Chankonabe (ちゃんこ鍋) is the protein- and vegetable-packed hot-pot stew that has fuelled every Japanese sumo stable for more than a century. It’s eaten twice a day, in quantities that would feed a normal family for a week, and it’s the single biggest reason rikishi can reach the 150–200 kg fighting weights the sport demands. At the Kyoto Sumoan show, a traditional chankonabe is served after the demonstration — one of the few places outside a Ryogoku specialist restaurant where you can taste the actual sumo-stable version.
Here is what the stew is, why it works, and what gets served at the show.
What “chankonabe” literally means
The word breaks into two parts:
- Chanko (ちゃんこ) — originally meant any food prepared by the stable’s chef (the oyakata or coach), regardless of dish. The etymology is affectionate: “chan” (ちゃん) is a familiar honorific for an elder brother or beloved relative, and “ko” (こ) means “child.” Together it suggests food the stable elders feed to the wrestlers-in-training.
- Nabe (鍋) — simply means “pot” or “hot-pot dish.”

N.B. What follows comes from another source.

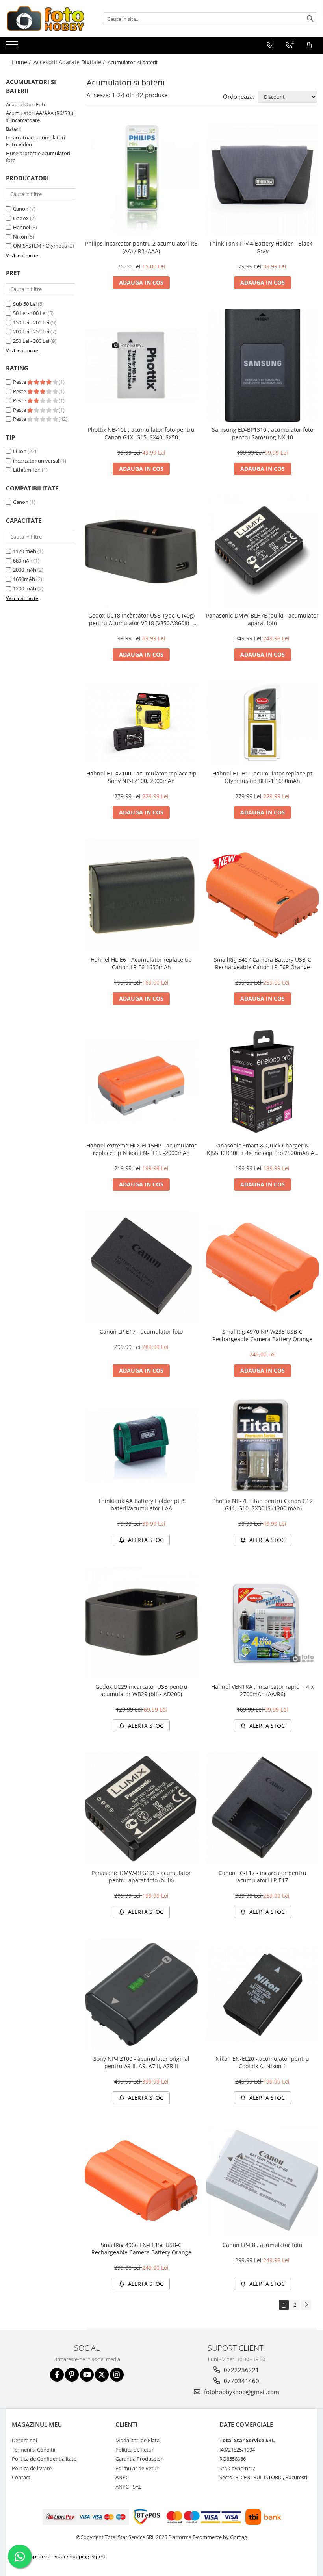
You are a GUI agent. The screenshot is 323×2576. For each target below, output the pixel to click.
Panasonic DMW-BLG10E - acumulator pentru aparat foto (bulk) (141, 1876)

So “chankonabe” specifically means “the hot-pot version of sumo-stable food.” Strictly, “chanko” on its own refers to any meal served at a stable, but the stew is so iconic that it has become synonymous with the word.
Why sumo wrestlers eat it
Rikishi in an active training stable typically consume 5,000 to 8,000 calories per day, and some reach 10,000 — more than double what a normal active adult eats. They train on an empty stomach each morning (a practice believed to stretch the body’s capacity to absorb food later), then eat two massive meals at roughly 11:00 am and 7:00 pm.

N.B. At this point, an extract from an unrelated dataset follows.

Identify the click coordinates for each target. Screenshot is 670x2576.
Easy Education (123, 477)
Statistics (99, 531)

Chankonabe is engineered for this:
- Volume. A single bowl can be a litre or more. Multiple bowls per sitting is routine.
- Balance. Protein (meat or fish), carbohydrates (rice, noodles), and vegetables are all in one pot — no assembly required.

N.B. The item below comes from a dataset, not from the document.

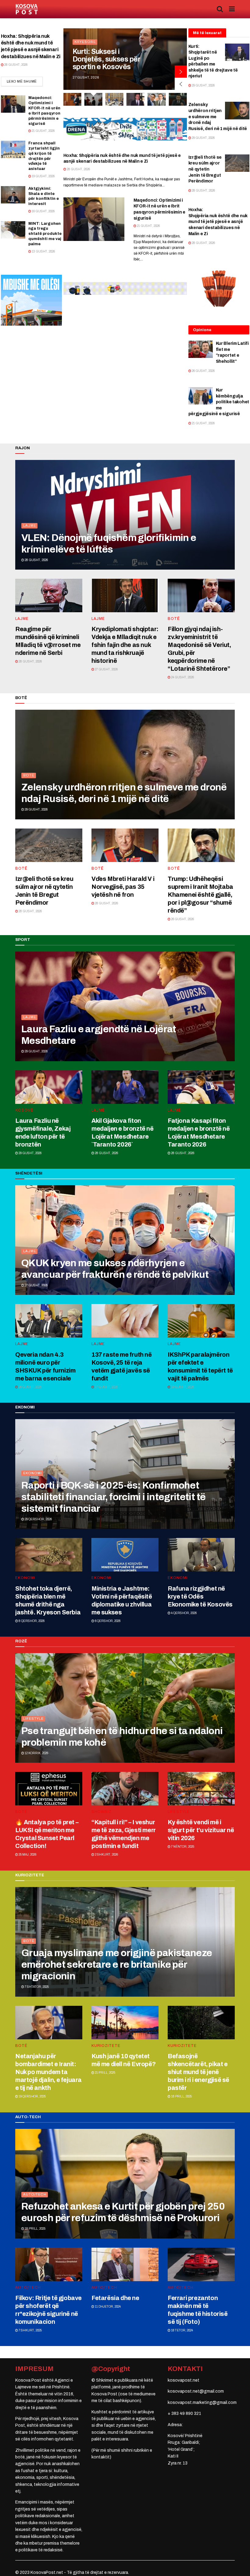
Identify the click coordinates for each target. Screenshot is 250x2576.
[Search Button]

- Liquid base. The broth (dashi) rehydrates after training and goes down easily even when the wrestler is tired.
- Communal. The whole stable eats from a shared pot — order is by seniority (highest-ranked rikishi first), and the ritual reinforces stable hierarchy.
A normal person eating a stable-scale chankonabe portion would gain weight immediately. For a training rikishi, it’s just maintenance.
The chicken tradition
One rule applies on tournament days and match mornings: no four-legged meat.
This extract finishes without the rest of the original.